De thematiek die Mafaalani hier aansnijdt spreekt me persoonlijk erg aan. De compleet andere wereld die geschapen wordt door mensen met psychische problemen intrigeert me enorm, omdat het blijk geeft van een bepaalde creativiteit en een originele blik op de wereld waardoor je je meer bewust wordt van je eigen kijkwijze. Al vanaf het begin van het onderzoeksproces voor deze voorstelling, waarbij Mafaalani zichzelf liet opsluiten in een gesloten inrichting en haar bevindingen op internet plaatste, keek ik uit naar de verhalen van deze mensen. Hoewel ik deze benadering, waarbij de waanzin als één aspect van dit bekende verhaal als leidraad genomen wordt, dan ook een interessante vind, roept de voorstelling bij mij de vraag op of ‘Hamlet’ de beste tekst is om deze thematiek te behandelen. Het verhaal van de prins die zijn vader verliest door moord en wraak wil nemen op de moordenaar, zijn oom, lijkt in deze voorstelling enkel een aanleiding om het te kunnen hebben over de waanzin van het alledaagse bestaan in een psychiatrische inrichting, maar diept deze thematiek niet uit. Door de nadruk zo op de waanzin te leggen wordt het verhaal van de prins een verzinsel zoals velen en dat had ik liever nog verder doorgevoerd gezien. De ervaringen die Mafaalani heeft opgedaan in haar onderzoek had ik meer terug willen zien en omdat ‘Hamlet’ mij niet een extra laag bood had deze nog verder teruggedrongen mogen worden, al moet toegegeven worden dat het verhaal wel kundig dramaturgisch tot de kern gebracht was.

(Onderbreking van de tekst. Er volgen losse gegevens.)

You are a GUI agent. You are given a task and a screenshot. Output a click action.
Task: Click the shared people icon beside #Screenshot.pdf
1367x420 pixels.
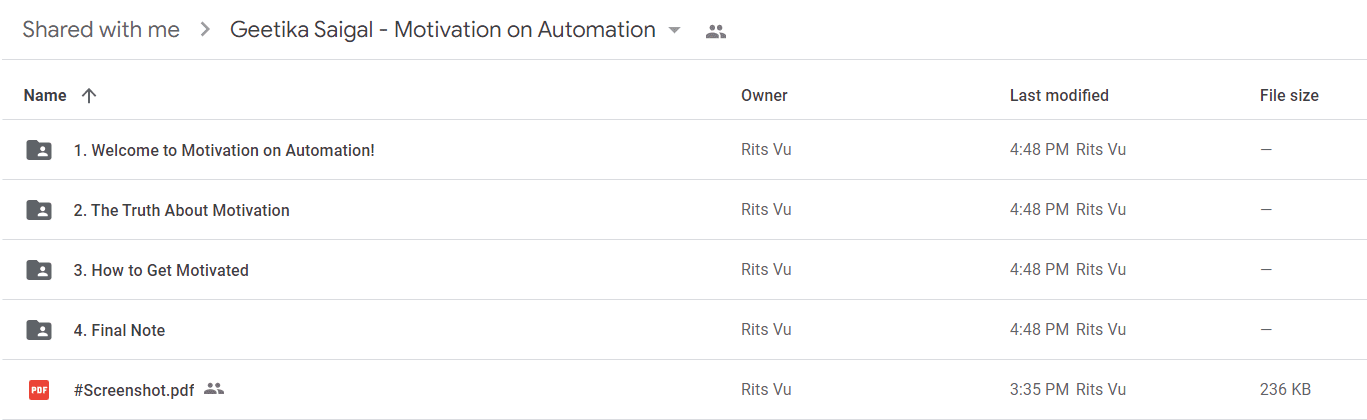pos(214,389)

‘Hamlet’ zit vol prachtige beelden. De manier waarop de scène tussen Hamlet en de geest van zijn vader verbeeld is, waarbij Hamlet in het licht van een kaars tegen zijn eigen beeltenis spreekt, is uitzonderlijk. De steeds groter wordende infiltratie van de psychiatrische inrichting in het koningsverhaal was subtiel en de daadwerkelijke overgang naar de realiteit van deze inrichting was prachtig. De isoleercel was beklemmend en om direct over te gaan tot het acteerwerk: Joke Tjalsma was de ster van de avond. Als dubbelrol toont Tjalsma elegant en genuanceerd spel. Van een komisch gevatte Polonius weet ze onzichtbaar te transformeren in een warme en hartelijke verpleegkundige. Ook het spel van Peter van de Meulenbroecke is goed, maar hij steelt met deze ‘droomfiguur’ jammerlijk niet de show. Malou Gorter verrast daarentegen wederom. Ze speelt weer de koningin, zoals in ‘Alice in Wonderland’ en ‘Salome’, maar weigert te vervallen in de vertrouwdheid van haar eerdere rollen. Vooral in de eerste scène, de enige waardoor ik echt geroerd was, maakt Gorter de interne strijd die de koningin voert voelbaar in haar schichtige omgang met de veroordelende blikken van haar zoon.
De muziek van Merlijn Twaalfhoven is spannend en wanneer er in het publiek zelfs mensen geluiden beginnen te maken werkt dit naar mijn mening goed. Als een vrouw twee stoelen verder geluiden begint te maken vraag ik mijzelf af of ik het goed hoor of misschien ook gek word.
Een mooie voorstelling die nog beter had kunnen zijn misschien, waarin de waanzin getoond wordt met een volgbare lijn en prachtige beelden. In al deze waanzinnigheid heeft Mafaalani de, al dan niet meest directe, weg gevonden naar het verhaal dat ze wou vertellen.